Now, that we have the requirements in place open Exchange Admin Center (https://<ExchangeServer>/ECP) and after authenticating, click servers and then certificates. A list of all certificates in place will be displayed as shown in Figure 03.
Click on the first icon of the toolbar which is New and represented by + icon. On the new page, we can choose from a new Certificate (which works for either Internal CA or Public CA) or a self-signed option. Leave default settings and click Next. (Figure 04)
On the second page we need to define a friendly name for the certificate. In this article series we will name it as <Domain Name> – Public Certificate and then click Next. (Figure 05)
On the following page we can use a wildcard by selecting the option Request a wildcard certificate, but in the first article of this series we decided to go for the Subject Alternative Names route, so leave default settings and just click Next.

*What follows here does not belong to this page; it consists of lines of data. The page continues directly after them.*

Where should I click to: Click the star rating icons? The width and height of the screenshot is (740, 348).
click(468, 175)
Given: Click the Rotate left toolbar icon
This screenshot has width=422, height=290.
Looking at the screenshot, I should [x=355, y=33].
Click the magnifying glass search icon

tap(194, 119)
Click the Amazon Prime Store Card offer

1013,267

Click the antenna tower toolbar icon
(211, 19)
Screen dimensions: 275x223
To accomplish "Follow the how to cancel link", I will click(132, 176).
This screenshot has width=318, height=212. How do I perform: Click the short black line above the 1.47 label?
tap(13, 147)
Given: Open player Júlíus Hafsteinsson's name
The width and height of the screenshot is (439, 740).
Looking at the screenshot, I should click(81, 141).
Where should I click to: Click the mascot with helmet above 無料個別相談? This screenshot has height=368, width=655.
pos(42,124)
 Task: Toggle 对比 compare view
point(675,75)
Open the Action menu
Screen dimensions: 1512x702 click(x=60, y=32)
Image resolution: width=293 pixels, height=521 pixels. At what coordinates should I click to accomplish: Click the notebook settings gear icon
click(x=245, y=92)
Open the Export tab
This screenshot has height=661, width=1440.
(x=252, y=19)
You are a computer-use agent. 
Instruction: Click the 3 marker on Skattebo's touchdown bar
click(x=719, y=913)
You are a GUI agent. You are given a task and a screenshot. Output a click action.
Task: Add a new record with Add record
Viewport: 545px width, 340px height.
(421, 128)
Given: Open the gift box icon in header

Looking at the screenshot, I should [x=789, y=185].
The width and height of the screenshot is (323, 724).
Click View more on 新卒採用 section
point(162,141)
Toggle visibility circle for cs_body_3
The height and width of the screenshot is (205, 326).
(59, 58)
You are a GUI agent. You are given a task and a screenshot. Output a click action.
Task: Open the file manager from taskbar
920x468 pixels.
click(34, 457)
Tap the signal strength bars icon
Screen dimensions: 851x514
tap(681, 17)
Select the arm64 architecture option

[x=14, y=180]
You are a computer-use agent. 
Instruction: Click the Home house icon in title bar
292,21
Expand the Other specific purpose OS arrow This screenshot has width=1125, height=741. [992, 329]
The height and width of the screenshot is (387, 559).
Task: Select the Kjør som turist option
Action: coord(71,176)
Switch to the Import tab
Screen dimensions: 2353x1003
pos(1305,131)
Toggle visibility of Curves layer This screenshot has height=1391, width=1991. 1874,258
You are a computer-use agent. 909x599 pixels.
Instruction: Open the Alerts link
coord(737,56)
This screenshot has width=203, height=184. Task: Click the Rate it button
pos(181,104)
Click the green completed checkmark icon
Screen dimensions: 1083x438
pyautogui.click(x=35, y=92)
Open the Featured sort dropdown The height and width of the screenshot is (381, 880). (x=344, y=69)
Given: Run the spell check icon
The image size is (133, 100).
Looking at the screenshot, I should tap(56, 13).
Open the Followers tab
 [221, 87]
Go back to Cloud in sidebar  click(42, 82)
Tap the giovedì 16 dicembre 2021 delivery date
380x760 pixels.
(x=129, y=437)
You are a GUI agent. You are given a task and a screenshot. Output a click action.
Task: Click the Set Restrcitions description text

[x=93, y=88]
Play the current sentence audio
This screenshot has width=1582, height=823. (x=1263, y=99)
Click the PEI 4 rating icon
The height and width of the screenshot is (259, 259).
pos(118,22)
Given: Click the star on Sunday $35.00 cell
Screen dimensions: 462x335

On this page we can select which server will store the certificate request that we are creating. We will use the same server to complete the process of the certificate, after that it is just a matter of export and import certificates for any other servers that share the same names. Since, we have a single server click Browse and select the desired server, click Next. (Figure 06)
On this page the administrator can go ahead and configure the domain names for each component that will require a certificate. A new page will allow us to fill the name as shown in Figure 07. All that work of filling out names will generate the names required on the certificate request. However, we already defined the names that we want in our certificate, click Next.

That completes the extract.